** Work instructions **
Please set down every entry again exactly as it stands, without the pictures.

** Listed records **
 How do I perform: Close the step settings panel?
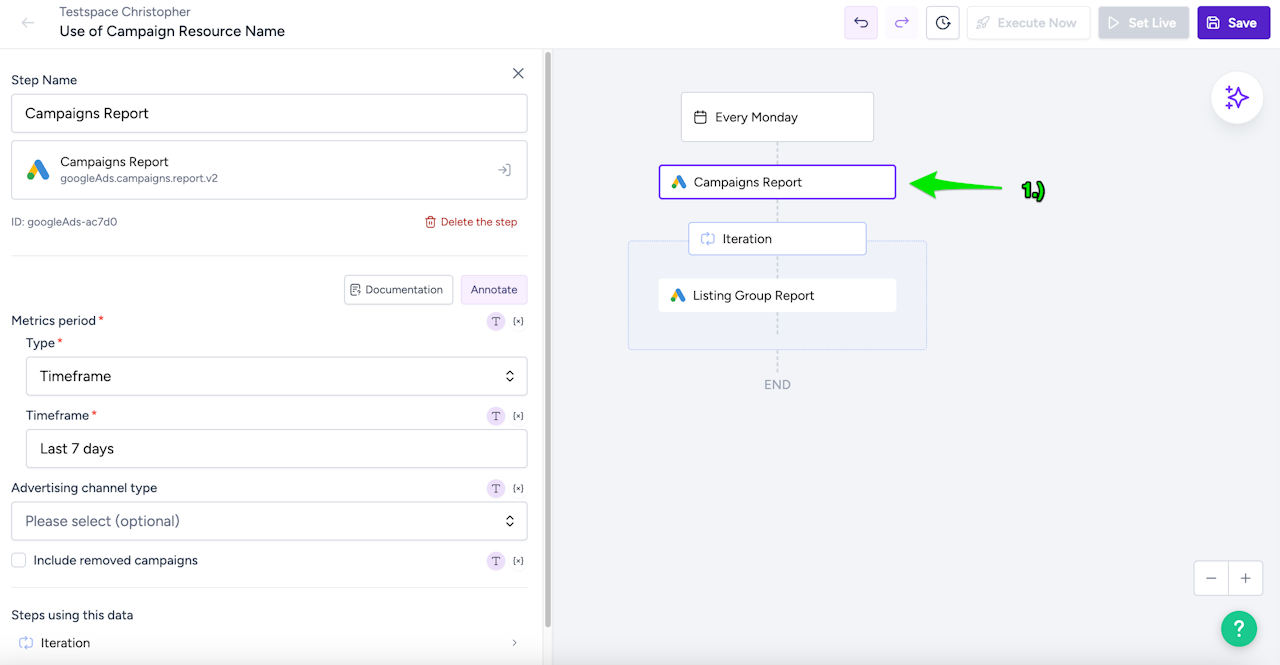[x=518, y=73]
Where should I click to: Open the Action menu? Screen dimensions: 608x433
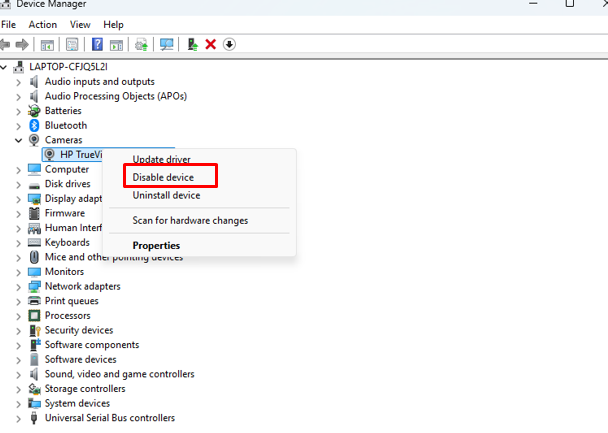point(43,24)
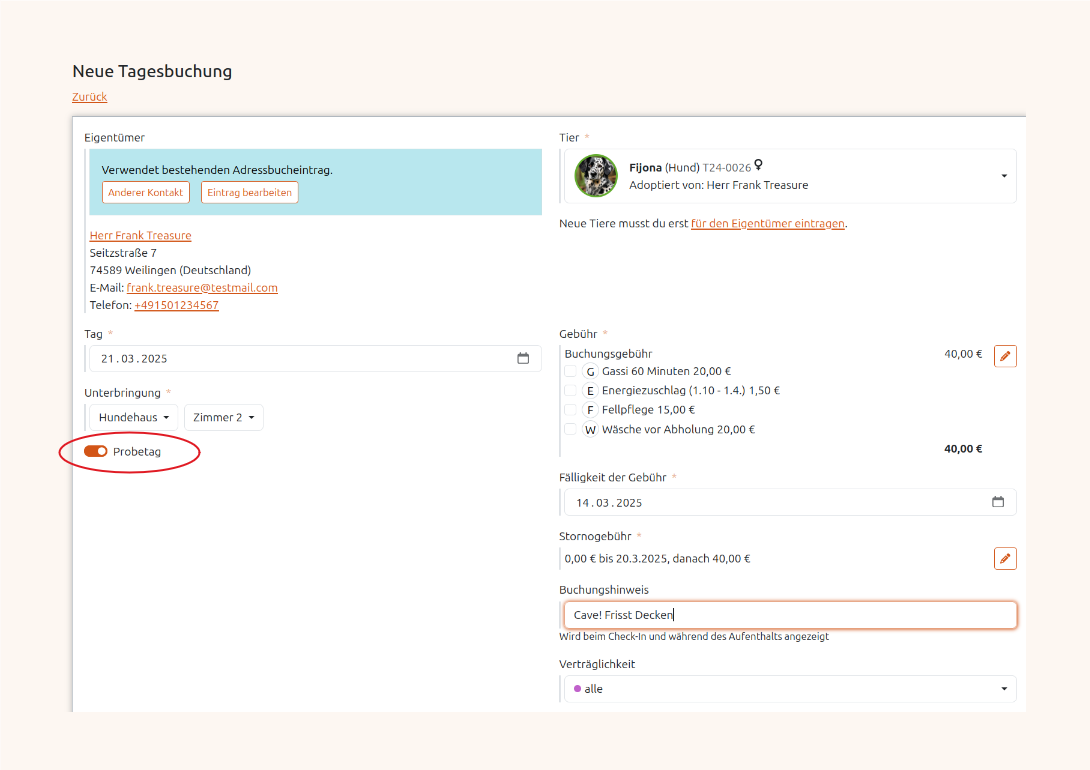
Task: Click the pencil icon beside Stornogebühr
Action: tap(1005, 558)
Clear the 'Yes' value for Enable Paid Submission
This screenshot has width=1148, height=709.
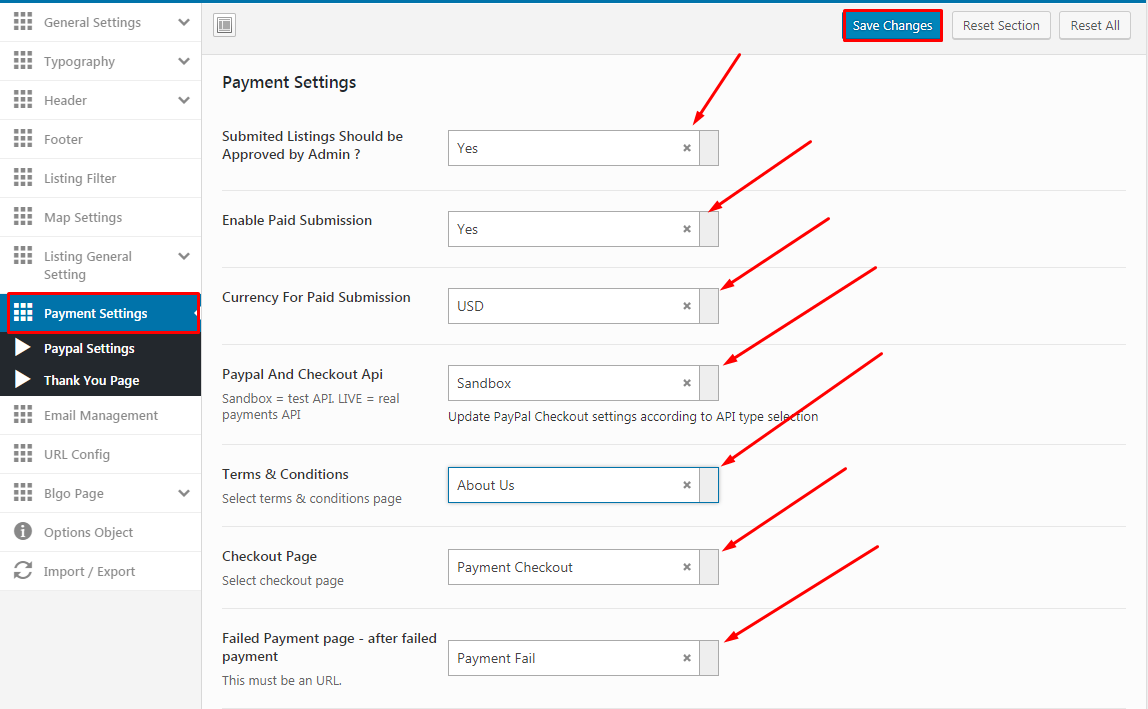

** Task response **
 How do I perform: Close the step settings panel?
[x=518, y=73]
Where should I click to: Open the Action menu? Screen dimensions: 608x433
point(43,24)
Task: Click the pencil icon beside Stornogebühr
Action: tap(1005, 558)
Clear the 'Yes' value for Enable Paid Submission
This screenshot has width=1148, height=709.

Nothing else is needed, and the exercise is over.